TASK PROMPT - In the data between the line holding "Task: Open the GIF" and the line holding "click(x=203, y=90)", inclusive, swap "Matte Silver" for "Matte Black", and reproduce only those lines with all else unchanged.

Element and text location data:
# # # #

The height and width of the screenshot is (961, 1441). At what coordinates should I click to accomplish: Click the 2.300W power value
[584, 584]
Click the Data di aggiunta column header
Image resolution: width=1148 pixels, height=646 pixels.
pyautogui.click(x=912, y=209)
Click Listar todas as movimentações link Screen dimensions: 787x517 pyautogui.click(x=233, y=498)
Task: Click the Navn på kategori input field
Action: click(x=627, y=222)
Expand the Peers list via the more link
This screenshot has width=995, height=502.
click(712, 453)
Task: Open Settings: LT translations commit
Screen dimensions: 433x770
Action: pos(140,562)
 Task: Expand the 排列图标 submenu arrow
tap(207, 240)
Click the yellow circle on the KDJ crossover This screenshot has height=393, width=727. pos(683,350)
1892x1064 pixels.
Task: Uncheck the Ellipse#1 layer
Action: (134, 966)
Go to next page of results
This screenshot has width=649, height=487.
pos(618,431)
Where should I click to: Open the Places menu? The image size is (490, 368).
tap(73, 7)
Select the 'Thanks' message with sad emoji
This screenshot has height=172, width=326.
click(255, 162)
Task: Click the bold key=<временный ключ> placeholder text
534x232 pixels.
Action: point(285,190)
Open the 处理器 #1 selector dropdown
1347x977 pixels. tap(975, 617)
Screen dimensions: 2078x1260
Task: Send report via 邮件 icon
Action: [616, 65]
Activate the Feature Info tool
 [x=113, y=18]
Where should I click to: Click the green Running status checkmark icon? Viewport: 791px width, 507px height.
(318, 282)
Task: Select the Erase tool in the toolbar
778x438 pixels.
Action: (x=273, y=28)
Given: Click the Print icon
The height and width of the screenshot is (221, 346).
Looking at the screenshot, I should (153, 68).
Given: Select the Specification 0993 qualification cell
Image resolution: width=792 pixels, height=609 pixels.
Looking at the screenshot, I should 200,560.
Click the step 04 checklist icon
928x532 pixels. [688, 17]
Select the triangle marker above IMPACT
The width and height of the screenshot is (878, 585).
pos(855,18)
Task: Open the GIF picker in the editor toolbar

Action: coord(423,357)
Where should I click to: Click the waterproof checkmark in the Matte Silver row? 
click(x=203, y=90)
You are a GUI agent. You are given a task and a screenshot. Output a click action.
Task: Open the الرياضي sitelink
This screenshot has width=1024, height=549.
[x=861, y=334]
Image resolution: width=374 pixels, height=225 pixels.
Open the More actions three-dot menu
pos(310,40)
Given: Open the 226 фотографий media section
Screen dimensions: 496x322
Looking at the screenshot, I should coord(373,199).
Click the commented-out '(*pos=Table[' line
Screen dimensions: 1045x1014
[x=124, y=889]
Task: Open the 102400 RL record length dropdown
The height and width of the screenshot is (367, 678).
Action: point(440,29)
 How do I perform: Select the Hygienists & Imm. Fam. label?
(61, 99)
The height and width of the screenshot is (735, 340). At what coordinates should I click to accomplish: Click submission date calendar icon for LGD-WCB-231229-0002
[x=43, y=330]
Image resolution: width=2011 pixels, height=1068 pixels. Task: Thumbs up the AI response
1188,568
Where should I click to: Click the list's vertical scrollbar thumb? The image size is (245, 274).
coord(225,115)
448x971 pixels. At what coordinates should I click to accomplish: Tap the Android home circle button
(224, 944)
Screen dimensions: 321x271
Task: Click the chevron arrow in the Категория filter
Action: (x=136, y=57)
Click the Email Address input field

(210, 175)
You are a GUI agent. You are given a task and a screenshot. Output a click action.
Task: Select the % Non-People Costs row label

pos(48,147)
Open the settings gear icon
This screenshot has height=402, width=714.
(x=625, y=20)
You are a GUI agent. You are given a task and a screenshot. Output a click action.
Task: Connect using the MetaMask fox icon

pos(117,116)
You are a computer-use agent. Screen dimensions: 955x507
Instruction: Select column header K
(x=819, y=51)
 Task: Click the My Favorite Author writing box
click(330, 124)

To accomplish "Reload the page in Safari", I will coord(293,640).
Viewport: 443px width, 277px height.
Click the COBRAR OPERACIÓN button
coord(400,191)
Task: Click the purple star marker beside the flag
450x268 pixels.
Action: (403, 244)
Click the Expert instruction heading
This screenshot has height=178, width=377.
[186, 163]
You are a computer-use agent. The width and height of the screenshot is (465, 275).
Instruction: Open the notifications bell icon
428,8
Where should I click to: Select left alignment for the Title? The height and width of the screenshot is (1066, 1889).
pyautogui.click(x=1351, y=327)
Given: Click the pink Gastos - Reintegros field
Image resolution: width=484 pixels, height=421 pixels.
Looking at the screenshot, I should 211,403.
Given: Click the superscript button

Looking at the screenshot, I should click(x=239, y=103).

# # # #

EXERCISE RESULT -
Task: Open the GIF picker in the editor toolbar

Action: coord(423,357)
Where should I click to: Click the waterproof checkmark in the Matte Black row? 
click(x=203, y=90)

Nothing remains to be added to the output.